Reach those in need with resources
Richland County has tried to keep the opiate response teams (ORT), founded in March 2017, running as much as possible. Trolian said the ORT usually goes to a person’s residence within 72 hours of an overdose. The team tries to meet the person, the family or roommate, providing treatment information.
Three ORTs are responsible for Mansfield, Shelby and the Richland County Sheriff’s jurisdiction. Another team does outreach in the rest of the county when needed.Trolian said every team is staffed with a law enforcement officer, a treatment professional and a community advocate.
The service was only suspended one month last year to make sure there was enough personal protective equipment and each member was comfortable doing the runs, Trolian said.
“Over the (past) four years, we've seen upwards of 70 to 80 percent of the people that we've made contact with are getting into treatment,” Trolian said.
He said the ORTs have completed more than 500 runs since the program started. About 50 percent of people will take the treatment shortly after an ORT’s visit. In some cases, it might take a year. The team tries to revisit those who have not accepted help. Advocacy groups will follow up on those cases as well.
Richland County also responded to the drug overdose problem by getting people to dispose of unused or expired medications. Gurpinder Deol, health educator at Richland Public Health, said those medications can be misused in many ways. Even animals might consume the ones thrown away in the trash.
He said the Richland County Youth Substance Use Coalition asks the public to use prescription drug drop boxes or Deterra drug deactivation pouches to make safe disposals.
Drug drop boxes can be found at locations such as Meijer Pharmacy, CVS Pharmacy at 1049 West Fourth St. in Mansfield and many other locations. Free Deterra pouches are available at all Mansfield/Richland County Public Library locations and Mansfield and Shelby YMCA.

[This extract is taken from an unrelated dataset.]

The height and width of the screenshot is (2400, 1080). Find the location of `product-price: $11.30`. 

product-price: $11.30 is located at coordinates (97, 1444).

Pandemic made suicide prevention training more challenging
Besides the growing number of overdoses, the county also had more suicides in the pandemic year. RPH’s data show there were 16 suicides in 2020. The number was 9 in 2019, tentatively the lowest number since 2004.
Reed Richmond, health education and communication specialist for RPH, said the deceased were predominantly white males age 50 to 65.
Trolian said people were overwhelmed by the pandemic and worried that things would never go back to normal. They were isolated and afraid of seeking help, which might explain the increased number of suicides.
The mental health board and the suicide prevention coalition used to do in-person training for people to decipher signs of suicidal thoughts, depression and how to react to them. Trolian said education focused on the general population, including employers, school leaders and teachers.
With COVID-19, the training was done virtually. Trolian said the attendance was much lower. It was not the most effective way to get the word out. Instead, the agencies tried to utilize radio and TV spots to reach the public.
For people with depression or addiction issues, Trolian always recommends they accept in-person treatment. He said it's difficult to have a connection with someone just on a screen. That is why the mental health board supported its contract and affiliated agencies with PPEs when the pandemic arrived.
“We made sure agencies had gloves, hand sanitizers, KN95 masks, disposable masks ─ you name it. We bought thermometers for agencies. We did try to fill as many gaps as we could find,” Trolian said.
All the efforts were to enable face-to-face services for those who needed them.
“One of the things that really helps in therapy is being able to see that what you're saying to somebody is impacting them emotionally,” he said.